But critics say Visa’s penalties don’t come close to covering banks’ losses. Issuing a new card costs up to $20 per card for some banks, and a data breach stemming back to July 2005 may have affected the card data of millions of customers.



Solutions



While technology has contributed to the spread of credit card fraud, it also offers potential solutions.

Security consultants are pitching upgraded monitoring programs for retailers designed to flag unauthorized releases of data, rather than the earlier emphasis on keeping out hackers.


“There’s a very telling shift between (monitoring) who’s getting in and what’s getting out,” said David Etue, senior security strategist for Fidelis Security Systems, a Bethesda, Md.-based electronic security company.

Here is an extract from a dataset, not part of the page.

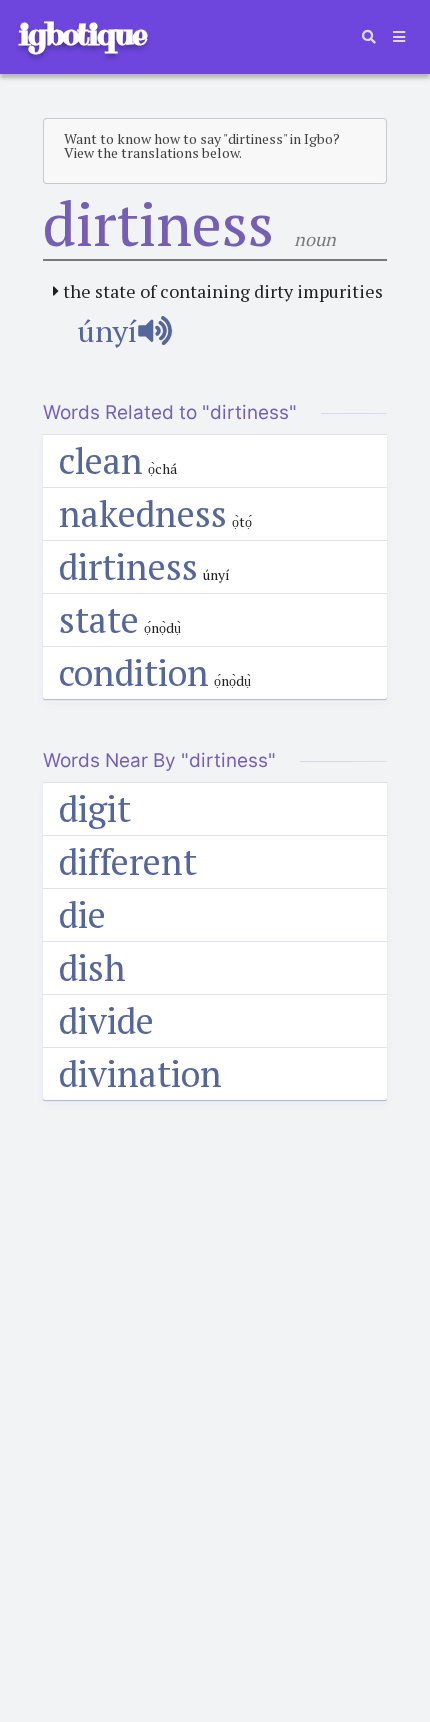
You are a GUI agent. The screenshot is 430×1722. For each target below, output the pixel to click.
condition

More than three-quarters of data breaches are caused by an existing employee, Etue said, either through malice or ignorance.

“Half of the violations are someone who doesn’t know any better and doesn’t realize they’re putting data at risk,” he said.

All of which has consumers such as Drew, the jewelry designer from Boston, wary about how they pay for their purchases.

“I’m very afraid of someone accessing my bank account other than the bank,” she said. “It’s really terrible. In the age of technology, every time you turn around someone’s hacking into somebody’s system. You almost want to go back to the old days of stuffing money in your mattress.”